A manhã testemunha levanta-se, estremunhada. É preciso tirar do dia a sua aura, fazer dele um festim. Como se o dia tivesse cio e fosse pródigo. Um dia cantante, os pássaros efémeros levantando voo e deixando o chilrear discreto como som de fundo. As horas moventes são a folha de papel onde se adicionam as palavras por acaso. Espaçadas pelo rasurado ideal de quem não se satisfaz com a forma original.
Do miradouro, um olhar de atalaia. Inquisidor. Desfila sobre a paisagem que se estende em socalcos mal definidos. E interrogações: como seria aquele chão primitivo, antes de ter sido colonizado pelos antepassados? Quantas alegrias, e quanto sofrimento, foi aquele chão transfigurado em cidade testemunha? A cidade não mostra as rugas quando o olhar-atalaia a sonda ao longe. É um disfarce – ou apenas a circunstância do olhar distanciado que se confunde com uma penumbra a destempo. Os miradouros vigiam-se a partir das diferentes trincheiras em que se situam.
A matéria válida incendeia a página dantes branca com um amontoado de palavras e de rasuras. As rasuras são a honestidade das escolhas que se sobrepõem umas às outras. São cicatrizes do pensamento que se desdobra em múltiplas camadas, um vestígio da insatisfação interior que se abate como exigência interna. Encontra um parágrafo que foi todo rasurado: um arrependimento, e dos grandes, para ditar a abolição de um parágrafo inteiro. Mas também parágrafos inteiros sem uma rasura. Ficou por determinar se foi por distração ou um desvio de empenho.
No fim do exercício, o olhar inquisidor desafia outra avaliação: é preciso passar o texto a limpo? Tantas as rasuras, intercaladas por manchas de texto sem uma rasura, tornam legítima a demanda. As rasuras não podem ficar escondidas.
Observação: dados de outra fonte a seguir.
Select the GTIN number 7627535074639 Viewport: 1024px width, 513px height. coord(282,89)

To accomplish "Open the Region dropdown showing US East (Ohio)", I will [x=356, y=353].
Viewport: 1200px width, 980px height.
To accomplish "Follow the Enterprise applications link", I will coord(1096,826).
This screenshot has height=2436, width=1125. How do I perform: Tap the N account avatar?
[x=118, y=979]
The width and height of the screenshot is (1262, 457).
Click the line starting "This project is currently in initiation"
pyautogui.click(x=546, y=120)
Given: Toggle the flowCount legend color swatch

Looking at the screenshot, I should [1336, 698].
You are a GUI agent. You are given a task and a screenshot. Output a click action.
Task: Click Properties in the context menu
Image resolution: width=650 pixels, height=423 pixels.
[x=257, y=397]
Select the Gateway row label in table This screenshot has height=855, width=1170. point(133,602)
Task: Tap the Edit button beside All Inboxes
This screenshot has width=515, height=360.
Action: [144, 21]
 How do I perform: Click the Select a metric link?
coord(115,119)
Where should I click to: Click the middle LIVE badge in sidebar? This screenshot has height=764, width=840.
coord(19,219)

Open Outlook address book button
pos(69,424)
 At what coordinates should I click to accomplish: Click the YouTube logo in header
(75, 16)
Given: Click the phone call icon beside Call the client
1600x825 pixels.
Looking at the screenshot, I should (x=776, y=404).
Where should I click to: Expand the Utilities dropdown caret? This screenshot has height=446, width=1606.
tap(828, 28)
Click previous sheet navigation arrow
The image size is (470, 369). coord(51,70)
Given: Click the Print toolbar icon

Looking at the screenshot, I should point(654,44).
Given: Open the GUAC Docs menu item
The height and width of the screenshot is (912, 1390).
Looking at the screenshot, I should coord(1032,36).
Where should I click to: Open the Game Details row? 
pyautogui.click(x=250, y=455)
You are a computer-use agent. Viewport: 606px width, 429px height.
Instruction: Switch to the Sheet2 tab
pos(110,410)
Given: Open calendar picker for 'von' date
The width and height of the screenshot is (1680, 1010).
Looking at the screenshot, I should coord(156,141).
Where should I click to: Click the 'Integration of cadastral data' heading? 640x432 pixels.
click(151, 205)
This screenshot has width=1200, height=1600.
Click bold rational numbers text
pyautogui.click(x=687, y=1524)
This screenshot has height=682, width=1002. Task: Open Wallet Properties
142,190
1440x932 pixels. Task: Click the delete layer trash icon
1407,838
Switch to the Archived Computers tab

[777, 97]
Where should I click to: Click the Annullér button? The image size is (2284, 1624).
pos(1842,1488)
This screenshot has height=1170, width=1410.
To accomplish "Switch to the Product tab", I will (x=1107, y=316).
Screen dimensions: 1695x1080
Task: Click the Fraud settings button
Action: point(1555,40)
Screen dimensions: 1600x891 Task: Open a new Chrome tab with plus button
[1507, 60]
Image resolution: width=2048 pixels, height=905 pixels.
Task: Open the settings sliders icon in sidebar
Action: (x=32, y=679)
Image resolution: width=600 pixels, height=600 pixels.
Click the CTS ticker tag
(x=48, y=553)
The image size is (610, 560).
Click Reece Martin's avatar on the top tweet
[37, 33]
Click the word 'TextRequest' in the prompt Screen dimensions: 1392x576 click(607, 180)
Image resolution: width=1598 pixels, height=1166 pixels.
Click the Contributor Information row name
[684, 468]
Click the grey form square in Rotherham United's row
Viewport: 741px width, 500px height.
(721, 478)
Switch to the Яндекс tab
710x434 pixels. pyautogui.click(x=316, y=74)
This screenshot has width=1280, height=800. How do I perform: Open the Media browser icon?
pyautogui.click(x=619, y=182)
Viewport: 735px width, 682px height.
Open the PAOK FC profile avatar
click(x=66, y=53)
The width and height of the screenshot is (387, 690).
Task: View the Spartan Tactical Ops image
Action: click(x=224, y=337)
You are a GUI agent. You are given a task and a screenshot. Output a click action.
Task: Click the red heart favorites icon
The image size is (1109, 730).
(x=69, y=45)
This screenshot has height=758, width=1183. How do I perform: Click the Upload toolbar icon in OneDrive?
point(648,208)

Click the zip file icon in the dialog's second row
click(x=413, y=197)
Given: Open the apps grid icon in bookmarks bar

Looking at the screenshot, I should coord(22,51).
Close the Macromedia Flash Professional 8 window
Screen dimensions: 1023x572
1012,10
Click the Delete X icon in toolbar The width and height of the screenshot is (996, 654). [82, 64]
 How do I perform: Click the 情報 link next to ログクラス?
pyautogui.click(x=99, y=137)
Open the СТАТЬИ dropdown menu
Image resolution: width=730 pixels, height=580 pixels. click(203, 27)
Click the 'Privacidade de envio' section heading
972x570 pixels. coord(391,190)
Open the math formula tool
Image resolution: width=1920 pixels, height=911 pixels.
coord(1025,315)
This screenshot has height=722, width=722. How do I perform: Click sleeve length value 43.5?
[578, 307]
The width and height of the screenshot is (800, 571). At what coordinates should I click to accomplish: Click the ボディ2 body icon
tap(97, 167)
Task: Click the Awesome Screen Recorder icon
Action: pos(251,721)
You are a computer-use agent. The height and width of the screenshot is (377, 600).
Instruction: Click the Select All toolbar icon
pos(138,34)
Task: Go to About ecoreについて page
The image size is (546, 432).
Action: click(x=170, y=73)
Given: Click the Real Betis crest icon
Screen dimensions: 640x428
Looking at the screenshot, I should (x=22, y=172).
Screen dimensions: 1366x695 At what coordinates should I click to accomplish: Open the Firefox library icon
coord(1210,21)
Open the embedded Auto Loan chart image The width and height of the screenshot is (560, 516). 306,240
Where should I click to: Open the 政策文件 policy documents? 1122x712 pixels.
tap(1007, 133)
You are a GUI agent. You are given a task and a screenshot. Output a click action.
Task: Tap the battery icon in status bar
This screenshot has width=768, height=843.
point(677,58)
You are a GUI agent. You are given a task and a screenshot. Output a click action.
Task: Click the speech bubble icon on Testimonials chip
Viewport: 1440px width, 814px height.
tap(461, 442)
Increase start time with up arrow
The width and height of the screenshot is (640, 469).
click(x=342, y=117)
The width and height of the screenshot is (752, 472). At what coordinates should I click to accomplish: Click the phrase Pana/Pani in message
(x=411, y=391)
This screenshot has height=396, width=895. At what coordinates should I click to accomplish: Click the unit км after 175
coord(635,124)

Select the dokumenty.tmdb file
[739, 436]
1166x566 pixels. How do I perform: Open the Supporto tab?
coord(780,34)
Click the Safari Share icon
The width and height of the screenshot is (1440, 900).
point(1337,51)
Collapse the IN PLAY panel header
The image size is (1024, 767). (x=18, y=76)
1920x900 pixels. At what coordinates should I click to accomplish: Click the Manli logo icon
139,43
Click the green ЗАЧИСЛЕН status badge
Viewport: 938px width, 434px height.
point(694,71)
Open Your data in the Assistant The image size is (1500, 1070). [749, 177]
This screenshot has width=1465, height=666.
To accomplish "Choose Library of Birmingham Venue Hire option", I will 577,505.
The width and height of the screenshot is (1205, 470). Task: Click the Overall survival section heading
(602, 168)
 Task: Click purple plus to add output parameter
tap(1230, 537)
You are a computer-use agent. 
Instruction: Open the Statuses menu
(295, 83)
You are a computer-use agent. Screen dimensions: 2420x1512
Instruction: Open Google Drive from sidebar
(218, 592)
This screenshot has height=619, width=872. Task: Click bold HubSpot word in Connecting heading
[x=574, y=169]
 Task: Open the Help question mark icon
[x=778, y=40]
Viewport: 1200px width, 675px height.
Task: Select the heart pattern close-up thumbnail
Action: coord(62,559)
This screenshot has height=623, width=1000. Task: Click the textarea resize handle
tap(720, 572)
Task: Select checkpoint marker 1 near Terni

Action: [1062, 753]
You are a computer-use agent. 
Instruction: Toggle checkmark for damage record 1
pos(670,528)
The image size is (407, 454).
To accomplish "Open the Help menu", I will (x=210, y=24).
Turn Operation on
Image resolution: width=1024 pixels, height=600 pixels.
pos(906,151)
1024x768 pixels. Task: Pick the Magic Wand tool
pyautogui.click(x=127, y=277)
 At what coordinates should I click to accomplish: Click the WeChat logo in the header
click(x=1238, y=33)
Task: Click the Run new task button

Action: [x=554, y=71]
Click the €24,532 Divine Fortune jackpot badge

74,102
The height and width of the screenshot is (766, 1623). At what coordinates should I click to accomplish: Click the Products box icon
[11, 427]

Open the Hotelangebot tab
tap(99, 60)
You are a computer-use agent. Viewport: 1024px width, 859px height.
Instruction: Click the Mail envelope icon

É o preço da honestidade desarmante. As cicatrizes que o texto deixou à medida que foi deixando os alicerces para se aproximar de um estado final. Todavia inacabado.
O olhar desafiante, interiormente desafiante, diria ser a tutela de outras rasuras se não tivesse ficado determinado, pelo livre arbítrio do tutor, que aquela era a sua forma definitiva. À prova de rasuras mais.